-- Begin Task data --

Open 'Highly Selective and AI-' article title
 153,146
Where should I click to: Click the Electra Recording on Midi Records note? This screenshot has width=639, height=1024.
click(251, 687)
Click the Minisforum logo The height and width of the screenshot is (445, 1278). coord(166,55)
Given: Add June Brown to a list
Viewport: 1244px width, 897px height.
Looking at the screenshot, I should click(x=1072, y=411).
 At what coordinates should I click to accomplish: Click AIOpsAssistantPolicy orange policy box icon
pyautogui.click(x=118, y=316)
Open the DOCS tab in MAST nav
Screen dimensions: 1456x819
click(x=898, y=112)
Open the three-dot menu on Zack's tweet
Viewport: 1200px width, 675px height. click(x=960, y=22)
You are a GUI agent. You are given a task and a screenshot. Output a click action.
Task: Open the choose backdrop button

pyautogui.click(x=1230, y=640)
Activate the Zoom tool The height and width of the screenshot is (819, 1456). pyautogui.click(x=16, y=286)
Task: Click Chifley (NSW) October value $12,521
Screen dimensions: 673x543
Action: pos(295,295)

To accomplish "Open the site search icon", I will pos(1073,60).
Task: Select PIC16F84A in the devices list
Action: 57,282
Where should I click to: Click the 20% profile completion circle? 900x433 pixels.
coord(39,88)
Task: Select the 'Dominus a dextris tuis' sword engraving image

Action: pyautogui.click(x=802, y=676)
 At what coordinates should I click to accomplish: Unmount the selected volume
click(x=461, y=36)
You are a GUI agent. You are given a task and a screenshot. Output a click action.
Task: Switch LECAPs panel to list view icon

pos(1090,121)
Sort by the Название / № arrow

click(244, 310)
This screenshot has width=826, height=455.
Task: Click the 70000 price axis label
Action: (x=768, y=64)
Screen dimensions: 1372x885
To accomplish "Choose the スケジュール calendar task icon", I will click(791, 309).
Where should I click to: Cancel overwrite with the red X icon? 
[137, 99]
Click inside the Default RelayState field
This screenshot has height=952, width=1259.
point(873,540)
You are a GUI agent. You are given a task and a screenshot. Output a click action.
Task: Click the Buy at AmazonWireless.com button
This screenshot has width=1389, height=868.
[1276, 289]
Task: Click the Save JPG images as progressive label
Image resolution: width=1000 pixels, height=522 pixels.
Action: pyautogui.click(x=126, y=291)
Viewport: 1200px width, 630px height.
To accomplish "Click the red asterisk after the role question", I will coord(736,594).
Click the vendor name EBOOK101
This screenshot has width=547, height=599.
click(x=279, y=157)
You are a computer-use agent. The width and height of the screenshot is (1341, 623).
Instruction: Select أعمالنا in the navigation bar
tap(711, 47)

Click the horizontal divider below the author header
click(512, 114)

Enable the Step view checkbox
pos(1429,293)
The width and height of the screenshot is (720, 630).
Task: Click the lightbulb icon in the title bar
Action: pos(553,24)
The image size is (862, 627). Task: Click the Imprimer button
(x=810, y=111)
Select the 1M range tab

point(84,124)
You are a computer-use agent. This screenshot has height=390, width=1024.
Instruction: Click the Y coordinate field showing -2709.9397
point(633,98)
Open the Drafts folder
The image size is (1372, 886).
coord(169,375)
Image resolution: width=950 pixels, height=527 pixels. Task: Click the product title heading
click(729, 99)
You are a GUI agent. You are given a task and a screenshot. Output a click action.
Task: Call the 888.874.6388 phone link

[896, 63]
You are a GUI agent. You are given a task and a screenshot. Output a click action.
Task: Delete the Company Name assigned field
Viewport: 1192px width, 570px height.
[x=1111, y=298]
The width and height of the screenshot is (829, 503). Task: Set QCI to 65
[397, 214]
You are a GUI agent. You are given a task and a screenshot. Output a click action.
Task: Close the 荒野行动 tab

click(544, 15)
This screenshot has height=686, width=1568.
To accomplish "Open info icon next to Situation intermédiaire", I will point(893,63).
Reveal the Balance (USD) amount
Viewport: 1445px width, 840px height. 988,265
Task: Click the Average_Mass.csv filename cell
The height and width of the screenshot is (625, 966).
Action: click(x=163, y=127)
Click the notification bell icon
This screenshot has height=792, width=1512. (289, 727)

-- End Task data --

Exercise task
Print the lines of the entries above verbatim, starting at the line containing "Given: Add June Brown to a list" and ending at the line containing "Action: pos(295,295)", with both of those lines included.

Problem solution
Given: Add June Brown to a list
Viewport: 1244px width, 897px height.
Looking at the screenshot, I should click(x=1072, y=411).
 At what coordinates should I click to accomplish: Click AIOpsAssistantPolicy orange policy box icon
pyautogui.click(x=118, y=316)
Open the DOCS tab in MAST nav
Screen dimensions: 1456x819
click(x=898, y=112)
Open the three-dot menu on Zack's tweet
Viewport: 1200px width, 675px height. click(x=960, y=22)
You are a GUI agent. You are given a task and a screenshot. Output a click action.
Task: Open the choose backdrop button

pyautogui.click(x=1230, y=640)
Activate the Zoom tool The height and width of the screenshot is (819, 1456). pyautogui.click(x=16, y=286)
Task: Click Chifley (NSW) October value $12,521
Screen dimensions: 673x543
Action: pos(295,295)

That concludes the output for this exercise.